Soon after co-founding Bear Clan Patrol, he says they discovered the body of 14-year-old Azraya Ackabee-Kokopenace hanging from a tree near a hospital where she had just been released from suicide watch.

“My daughter coming and going from school can’t wait at the bus stop alone,” he added. “People [men] would try to pick her up on her way to school–even when she had her baby with her. People don’t call the police [to report this kind of thing] anymore because it’s become so normalized in our community.”

Favel claims that since 2014, Bear Clan Patrol membership has jumped from 12 to over 1,000 volunteers in the Winnipeg area alone.

In 2016, the Canadian government launched an independent national inquiry into missing and murdered Indigenous women and girls, which has tallied police reports of 164 missing and 1,017 homicide victims between 1980 and 2012–though the real number of missing women is likely much higher, the CBC reports.
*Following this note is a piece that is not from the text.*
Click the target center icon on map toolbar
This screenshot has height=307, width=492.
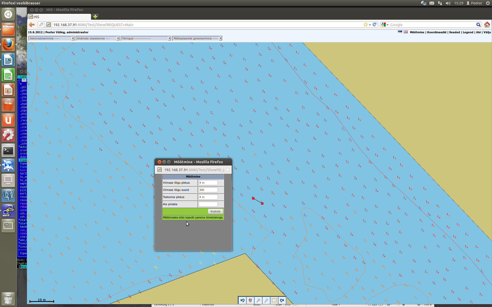(x=250, y=300)
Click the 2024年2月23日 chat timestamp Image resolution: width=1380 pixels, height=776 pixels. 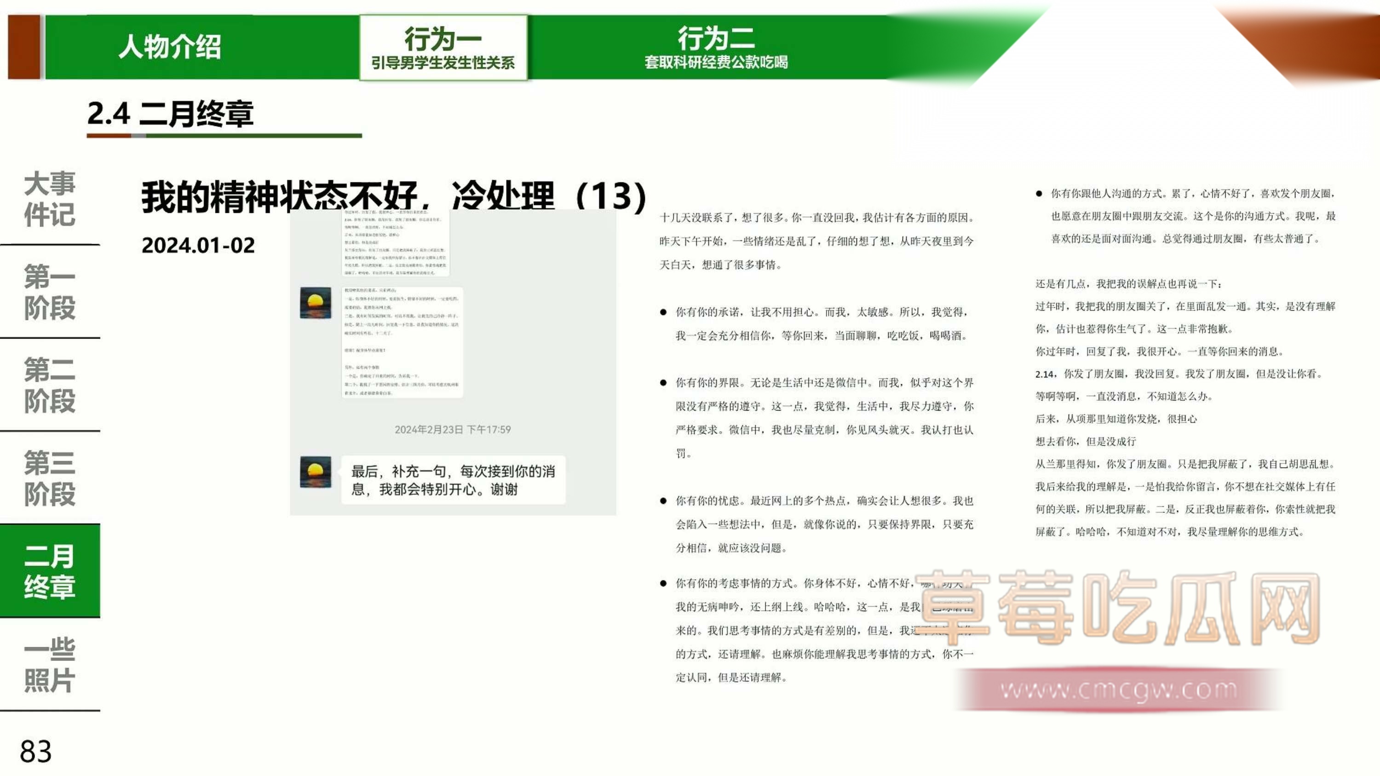coord(453,430)
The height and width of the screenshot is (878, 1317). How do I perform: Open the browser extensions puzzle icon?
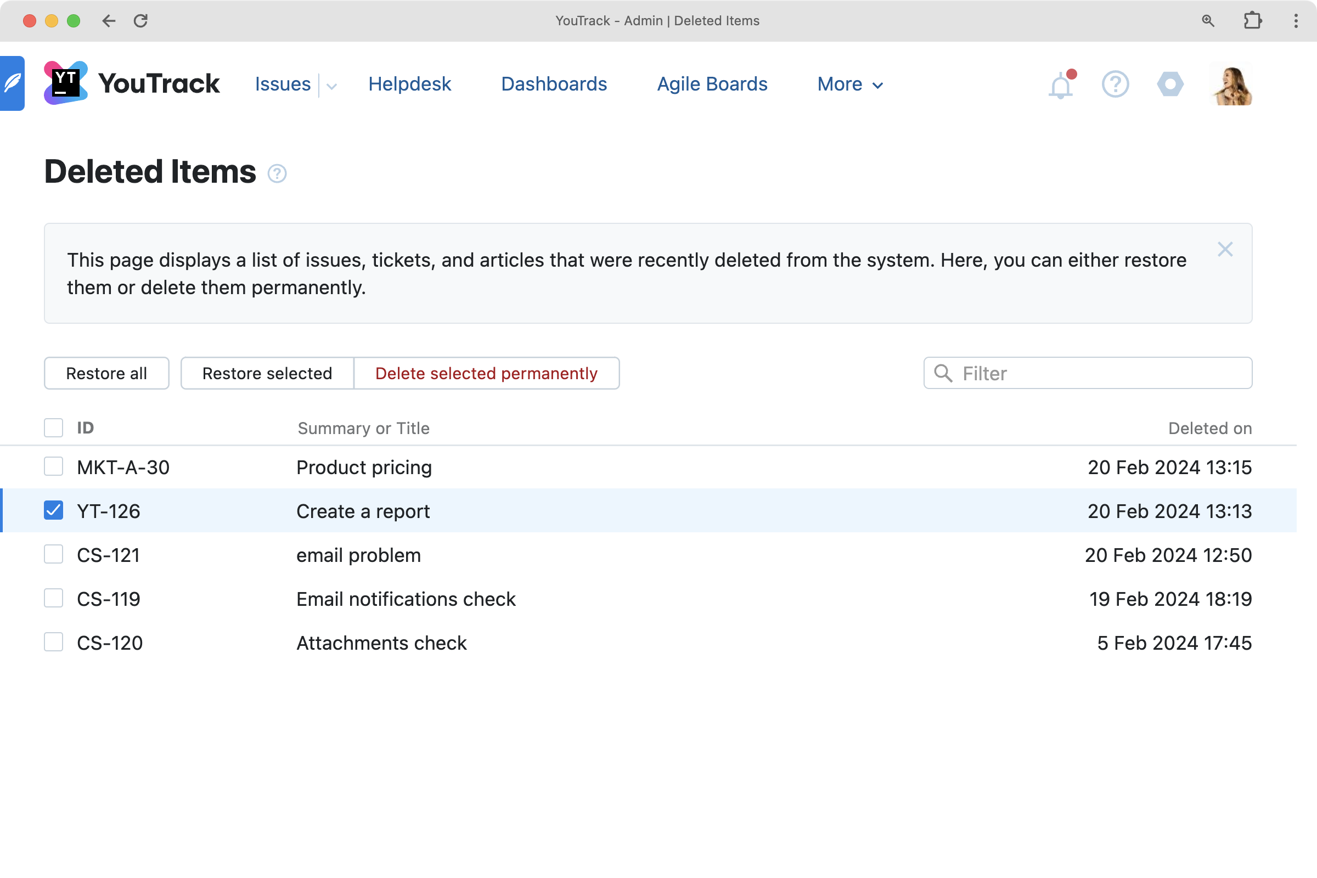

Aboriginal women report that they are 3.5 times more likely to suffer violence and abuse, the inquiry finds.

In a statement, Winnipeg mayor Brian Bowman said “There’s no question in my mind that we all failed Tina. And we are all continuing to fail other young Indigenous people in communities across our country.”

Fontaine’s isn’t even the only such verdict this month. On February 9th, a white man named Gerald Stanley, 56, was found not guilty after shooting Colten Boushie, a 22-year-old Cree man who had come to Stanley’s farm in need of a help in replacing flat tire.

The BBC notes that “[t]he jury who delivered the verdict had no visible Indigenous members.”